The Waligóra Pine likely formed from the fusion of at least two trees, originally growing at the edge of a forest and a field, which was afforested after World War II, placing the pine within the forest.

The thick trunk of the tree branches out at about 2 meters. From one trunk, eight twisted branches form a wide-spreading crown. The branches are supported by steel cables. The pine's name derives from its distinctive form. Its circumference at ground level is 527 cm, with a diameter at breast height of 620 cm, a height of 23 meters, and an estimated age of about 160 years. The pine is surrounded by a small wooden fence.

For a long time, the Waligóra Pine was considered Poland's thickest pine, but due to changes in measurement methods, it now ranks second, behind the Rzepicha Pine in the same forest district, which has a circumference of 568 cm.

== History ==
In 1998, a 3.4-km forest educational path, "To Waligóra", with 18 educational stations, was created to highlight the pine.
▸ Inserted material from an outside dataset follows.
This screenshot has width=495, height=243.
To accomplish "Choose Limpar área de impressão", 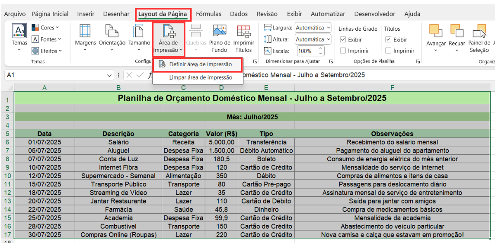I will coord(201,77).
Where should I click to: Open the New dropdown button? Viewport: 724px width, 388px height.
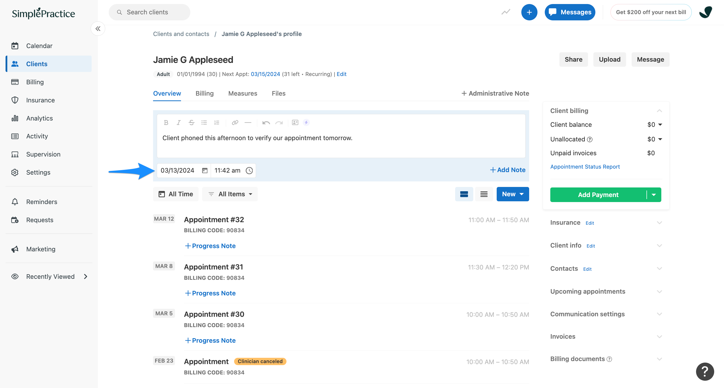coord(513,194)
In 2002, the tree was the thickest pine submitted to the "Thickest Tree in Poland" competition organized by Przegląd Leśniczy.

In 2004, seven tourist trails were established in Gmina Sulechów, two of which pass near the Waligóra Pine.

Legal protection as a natural monument was formalized by a decision of the Lubusz Voivode Marek Ast on 19 May 2006. However, the tree's protection dates back earlier – it was listed as a natural monument (an unnamed pine with a 620 cm circumference) in Gmina Sulechów in 1990 and officially protected as a natural monument by a decree of the Zielona Góra Voivode on 30 December 1982.

In June 2013, a "rest stop" was opened a few dozen meters from the pine, serving recreational, parking, and educational purposes with informational boards, accommodating several to a dozen cars.

In 2015, the State Forests established the "Freedom is in Nature" cycling trail, starting and ending near the Waligóra Pine.